Dataset records:
◇ ◇ ◇ ◇ ◇

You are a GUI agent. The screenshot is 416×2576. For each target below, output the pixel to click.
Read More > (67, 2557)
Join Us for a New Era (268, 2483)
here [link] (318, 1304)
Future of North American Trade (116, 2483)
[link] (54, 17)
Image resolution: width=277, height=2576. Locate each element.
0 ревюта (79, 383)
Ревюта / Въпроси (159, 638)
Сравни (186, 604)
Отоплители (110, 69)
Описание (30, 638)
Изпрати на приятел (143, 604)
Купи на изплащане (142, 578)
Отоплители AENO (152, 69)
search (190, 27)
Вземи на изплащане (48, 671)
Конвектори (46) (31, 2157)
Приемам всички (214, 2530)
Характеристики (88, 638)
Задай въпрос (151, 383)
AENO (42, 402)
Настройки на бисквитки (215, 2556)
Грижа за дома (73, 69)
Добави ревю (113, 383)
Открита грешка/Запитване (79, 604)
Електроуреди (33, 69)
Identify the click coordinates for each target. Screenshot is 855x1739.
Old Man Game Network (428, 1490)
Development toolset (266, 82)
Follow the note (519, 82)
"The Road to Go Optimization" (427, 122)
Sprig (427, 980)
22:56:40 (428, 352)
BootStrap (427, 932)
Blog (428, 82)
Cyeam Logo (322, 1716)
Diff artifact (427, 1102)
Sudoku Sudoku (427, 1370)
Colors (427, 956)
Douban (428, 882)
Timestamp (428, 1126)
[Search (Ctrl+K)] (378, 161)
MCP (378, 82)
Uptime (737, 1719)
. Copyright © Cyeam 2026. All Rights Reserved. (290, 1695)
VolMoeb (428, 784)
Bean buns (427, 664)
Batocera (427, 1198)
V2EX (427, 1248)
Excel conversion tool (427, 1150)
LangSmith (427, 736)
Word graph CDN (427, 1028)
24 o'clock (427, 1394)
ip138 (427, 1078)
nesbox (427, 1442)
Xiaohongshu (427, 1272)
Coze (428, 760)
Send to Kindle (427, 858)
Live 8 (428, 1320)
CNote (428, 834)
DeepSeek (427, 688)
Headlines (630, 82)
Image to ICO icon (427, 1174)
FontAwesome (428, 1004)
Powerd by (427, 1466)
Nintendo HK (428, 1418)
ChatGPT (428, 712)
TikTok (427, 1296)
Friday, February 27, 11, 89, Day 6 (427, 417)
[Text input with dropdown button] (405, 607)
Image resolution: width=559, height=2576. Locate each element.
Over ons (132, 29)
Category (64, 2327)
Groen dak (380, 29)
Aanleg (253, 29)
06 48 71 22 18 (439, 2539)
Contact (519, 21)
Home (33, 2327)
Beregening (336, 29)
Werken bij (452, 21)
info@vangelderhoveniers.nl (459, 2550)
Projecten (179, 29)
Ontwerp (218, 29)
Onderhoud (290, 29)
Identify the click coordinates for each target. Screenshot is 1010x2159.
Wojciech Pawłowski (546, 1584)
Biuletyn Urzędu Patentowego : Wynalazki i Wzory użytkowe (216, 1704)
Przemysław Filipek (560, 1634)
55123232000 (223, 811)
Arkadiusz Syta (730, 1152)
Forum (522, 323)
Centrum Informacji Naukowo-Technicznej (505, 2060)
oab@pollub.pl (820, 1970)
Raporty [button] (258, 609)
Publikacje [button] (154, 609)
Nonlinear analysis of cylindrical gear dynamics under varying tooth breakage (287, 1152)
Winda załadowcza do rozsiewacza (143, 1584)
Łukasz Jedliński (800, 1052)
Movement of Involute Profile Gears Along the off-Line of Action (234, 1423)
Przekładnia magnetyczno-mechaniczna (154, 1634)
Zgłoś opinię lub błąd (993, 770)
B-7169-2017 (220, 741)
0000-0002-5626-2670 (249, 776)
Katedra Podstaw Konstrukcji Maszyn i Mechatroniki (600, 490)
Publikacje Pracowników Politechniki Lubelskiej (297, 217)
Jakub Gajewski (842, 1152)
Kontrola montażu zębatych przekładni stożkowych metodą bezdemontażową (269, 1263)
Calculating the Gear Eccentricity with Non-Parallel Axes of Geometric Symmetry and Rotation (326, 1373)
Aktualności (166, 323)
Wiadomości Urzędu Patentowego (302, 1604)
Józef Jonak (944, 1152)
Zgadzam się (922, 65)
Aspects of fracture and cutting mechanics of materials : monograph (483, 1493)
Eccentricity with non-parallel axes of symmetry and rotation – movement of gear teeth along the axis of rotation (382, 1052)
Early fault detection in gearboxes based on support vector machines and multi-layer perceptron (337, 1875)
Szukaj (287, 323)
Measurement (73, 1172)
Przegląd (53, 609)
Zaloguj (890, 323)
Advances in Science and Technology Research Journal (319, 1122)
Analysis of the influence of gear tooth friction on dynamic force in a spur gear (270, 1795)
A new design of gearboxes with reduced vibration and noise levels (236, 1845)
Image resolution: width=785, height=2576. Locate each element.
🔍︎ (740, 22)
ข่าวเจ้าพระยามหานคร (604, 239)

◇ ◇ ◇ ◇ ◇

GOAL:
Reproduce verbatim the part of the material that opens with the line containing "ChatGPT (428, 712)" and closes with the line containing "Onderhoud (290, 29)", including both of those lines.

IN RESPONSE:
ChatGPT (428, 712)
TikTok (427, 1296)
Friday, February 27, 11, 89, Day 6 (427, 417)
[Text input with dropdown button] (405, 607)
Image resolution: width=559, height=2576. Locate each element.
Over ons (132, 29)
Category (64, 2327)
Groen dak (380, 29)
Aanleg (253, 29)
06 48 71 22 18 (439, 2539)
Contact (519, 21)
Home (33, 2327)
Beregening (336, 29)
Werken bij (452, 21)
info@vangelderhoveniers.nl (459, 2550)
Projecten (179, 29)
Ontwerp (218, 29)
Onderhoud (290, 29)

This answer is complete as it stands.